As used herein, “photostabilizers” refers to components of the composition designed to retard deterioration, degradation or undesirable changes in compositional and/or visual properties as a result of actions by electromagnetic radiation.
As used herein, a “layer” is a film resulting from a composition containing at least one film-forming polymeric resin that is substantially dry as characterized by the residual liquid carrier medium being in the range of 0-5 weight % of the total weight of the film.

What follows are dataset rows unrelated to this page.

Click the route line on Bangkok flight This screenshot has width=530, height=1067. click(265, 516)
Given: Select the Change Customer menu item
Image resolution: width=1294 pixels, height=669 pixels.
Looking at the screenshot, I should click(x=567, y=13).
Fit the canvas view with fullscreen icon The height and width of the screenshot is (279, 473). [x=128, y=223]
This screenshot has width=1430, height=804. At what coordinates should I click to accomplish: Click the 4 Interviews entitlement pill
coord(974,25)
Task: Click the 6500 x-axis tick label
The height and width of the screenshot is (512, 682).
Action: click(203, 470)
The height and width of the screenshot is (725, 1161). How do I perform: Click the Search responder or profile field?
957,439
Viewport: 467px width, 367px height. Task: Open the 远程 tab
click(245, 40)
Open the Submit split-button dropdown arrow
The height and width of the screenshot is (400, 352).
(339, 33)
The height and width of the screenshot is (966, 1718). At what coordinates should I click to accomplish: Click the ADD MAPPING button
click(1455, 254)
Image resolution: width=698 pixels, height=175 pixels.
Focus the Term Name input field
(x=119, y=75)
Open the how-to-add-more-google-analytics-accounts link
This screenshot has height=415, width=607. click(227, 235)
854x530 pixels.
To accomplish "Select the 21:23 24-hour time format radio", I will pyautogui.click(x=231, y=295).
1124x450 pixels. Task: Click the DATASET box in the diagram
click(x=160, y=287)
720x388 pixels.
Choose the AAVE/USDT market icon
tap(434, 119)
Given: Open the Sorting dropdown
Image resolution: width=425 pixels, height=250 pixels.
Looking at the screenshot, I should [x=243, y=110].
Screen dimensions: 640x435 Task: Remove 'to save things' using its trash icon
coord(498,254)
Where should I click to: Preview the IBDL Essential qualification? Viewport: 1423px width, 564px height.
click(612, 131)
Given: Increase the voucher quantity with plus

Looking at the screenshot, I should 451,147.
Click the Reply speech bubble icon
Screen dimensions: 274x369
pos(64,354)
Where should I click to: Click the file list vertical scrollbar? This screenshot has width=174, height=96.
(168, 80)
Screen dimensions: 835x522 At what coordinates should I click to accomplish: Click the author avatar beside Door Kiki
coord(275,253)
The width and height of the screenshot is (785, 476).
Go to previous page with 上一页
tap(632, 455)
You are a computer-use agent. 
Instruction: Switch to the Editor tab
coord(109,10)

As used herein “clandestine or stealth identification” refers to the act of identifying or detecting an object, wherein the emissions from the photoluminescent markings used for such identification or detection are ordinarily not visible to a human observer either during daytime or nighttime and wherein the emissions from such photoluminescent markings require specific detection equipment for observation for the purpose of identification or detection, and further wherein, activation or charging is not required during detection.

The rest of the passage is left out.